FAREWELL: Many well-wishers from across the United Kingdom, Jamaica and Belgium filled the pews

SCORES OF musicians and members of the entertainment fraternity were among the many well-wishers from across the United Kingdom, Jamaica and Belgium who filled the pews of the Holy Trinity Church, Prince Consort Road, London, on Tuesday, September 4 to say farewell to Clarence “Count Prince” Miller, musical pioneer and actor.

Jamaica’s minister of culture, gender, entertainment and sport, Olivia Grange, in a special tribute read by Jamaica’s high commissioner Seth George Ramocan, said Count Prince Miller was a tower of a man who contributed to the growth and development of the Jamaican entertainment industry and brand Jamaica.

“‘Count Prince Miller’ will also be remembered among the resilient and determined Jamaicans who must be recognised for their tenacity and endurance as they emigrated to the United Kingdom and found their place in the centre of our colonial history,” she said.

“The ‘Count Prince’ set up house and was determined to make his mark as part of what our own cultural icon, Miss Lou, referred to as Jamaicans ‘colonising England in reverse’,” minister Grange noted.

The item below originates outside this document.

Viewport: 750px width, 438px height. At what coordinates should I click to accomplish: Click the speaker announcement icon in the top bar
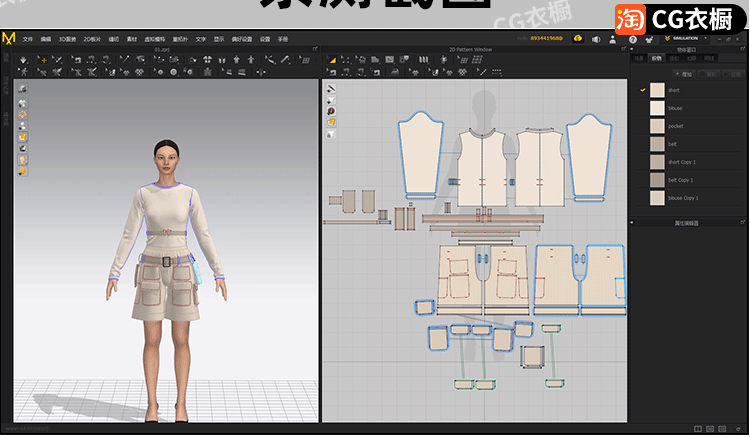[x=595, y=37]
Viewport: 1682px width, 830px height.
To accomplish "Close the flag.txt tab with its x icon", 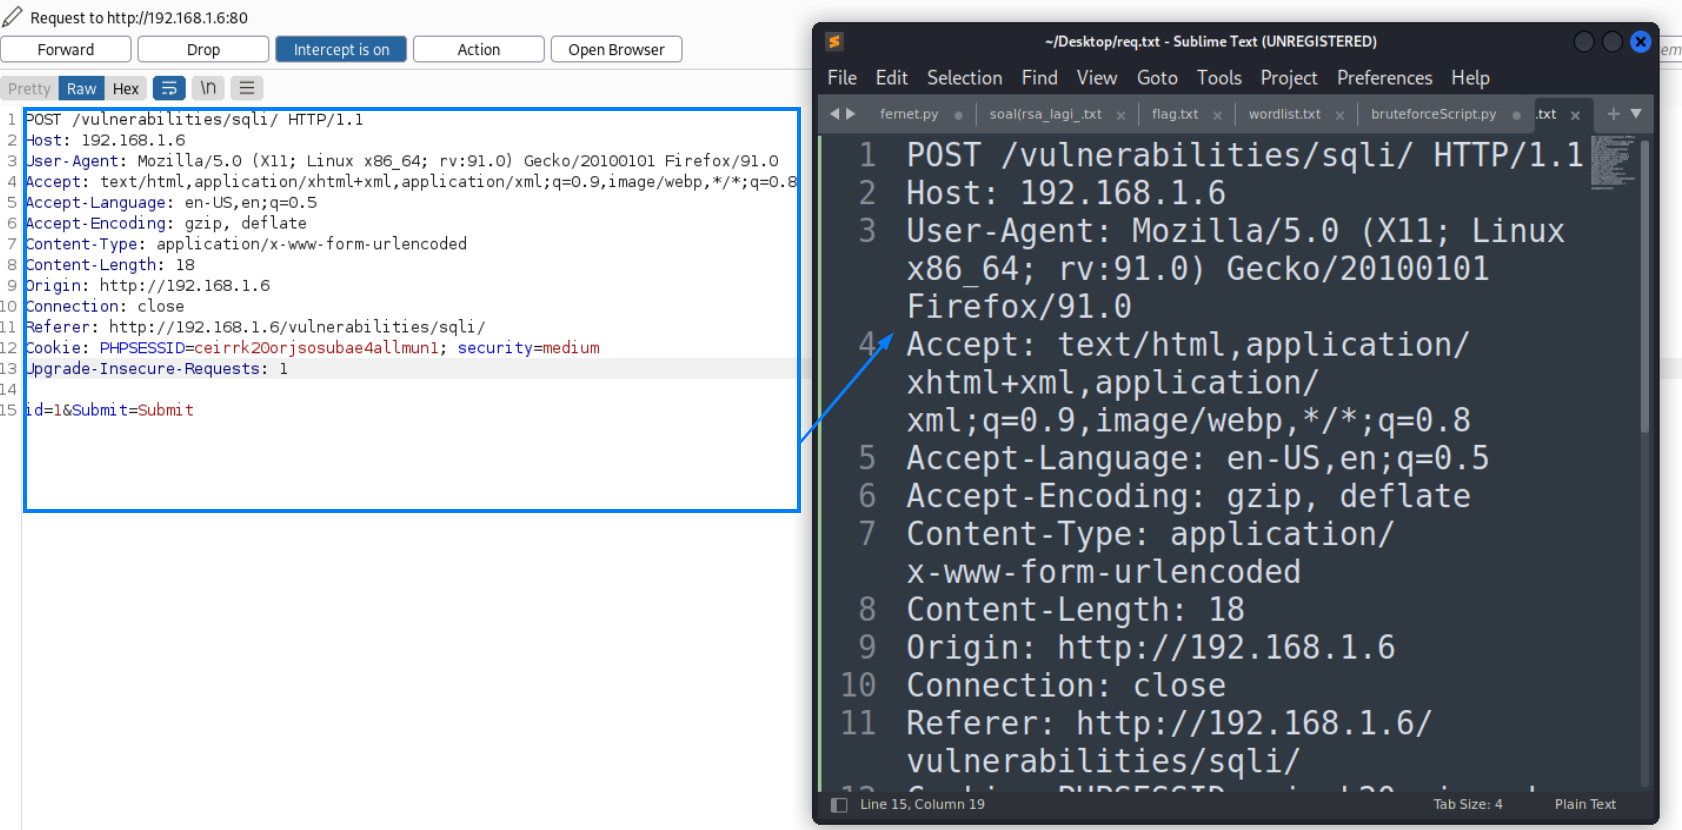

PAYING THEIR RESPECTS: (Left to right) Jean-Pierre Miller, Jimmy James, Jamaica's high commissioner to the UK Seth George Ramocan and Mrs Ramocan

Count Prince Miller, who died on August 16, was remembered in song, music and poetry including a special selection by a choir made up of members of the “Black Heroes in the Hall of Fame” production. Count Prince Miller had played National Hero Marcus Garvey in this acclaimed production by the late Peter ‘Flip’ Fraser and Junior ‘JD’ Douglas, who gave the eulogy. Singer Kamara Fearon performed His Eye is on the Sparrow, while the lessons were read by Sharon Parry and Errol Hines.

Other tributes were paid by Count’s longtime friend and fellow member of the Vagabonds Jimmy James and managing editor of the Gleaner Voice Group, George Ruddock. The sermon was delivered by the Reverend Prebendary Rose Hudson-Wilkin, who spoke of Count Prince Miller’s kindness and generosity of spirit. She noted that he went out of his way to help others including many young people.

An offering was collected towards the Alpha Boys’ Home.

The thanksgiving service was followed by a reception at the Jamaican High Commission, which included more tributes from close friends including Dr Myrna Hague-Bradshaw and musical tributes from veteran singers Winston Francis, AJ Franklyn and Dennis Alcapone, as well as saxophonist Lascelles James.

Count Prince Miller is survived by his only son Jean Pierre, three sisters and a brother. His cremated remains will be interred in Jamaica.